## Your instructions
Which of the lines below contain the string "size", with case counting? Copy each of those lines in full.

-------------------------

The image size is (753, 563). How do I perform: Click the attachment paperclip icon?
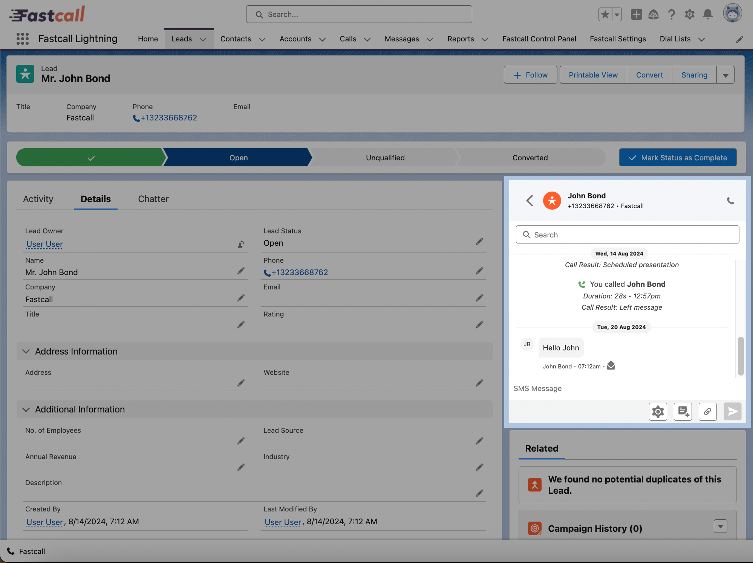click(x=707, y=411)
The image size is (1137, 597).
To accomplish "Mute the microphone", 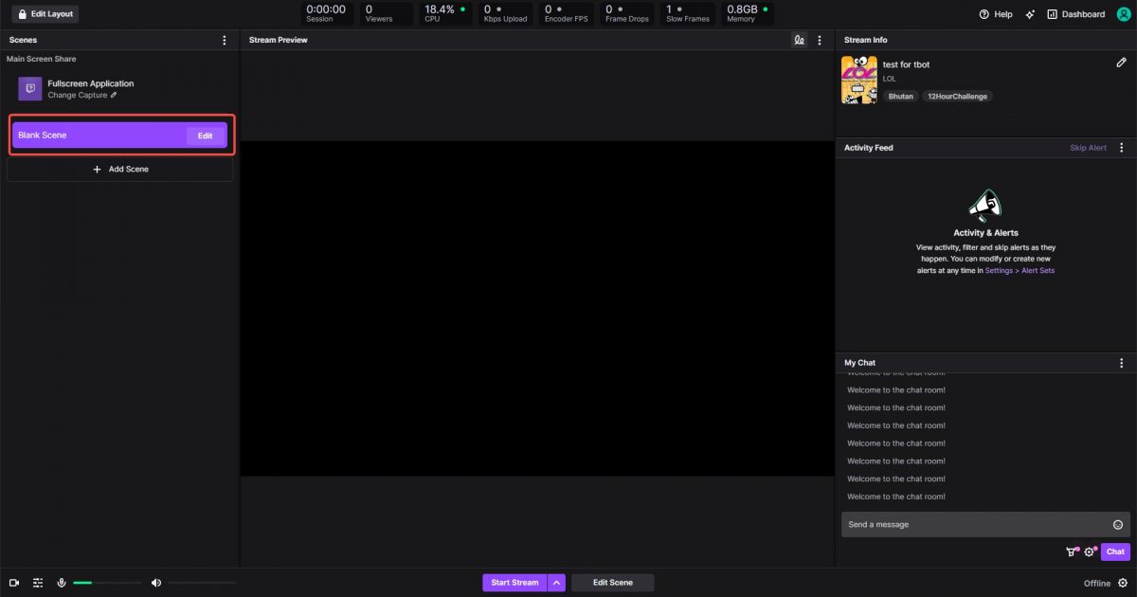I will click(62, 582).
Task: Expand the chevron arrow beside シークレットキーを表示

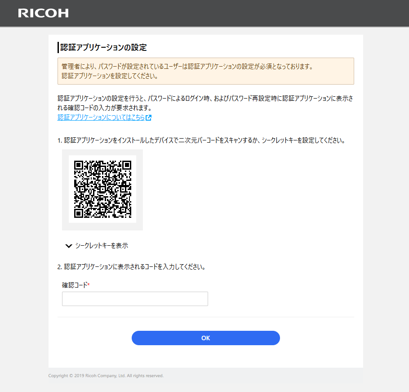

-------------------------

## Expected answer
The image size is (753, 563). How do I perform: Click the attachment paperclip icon?
The image size is (1137, 597).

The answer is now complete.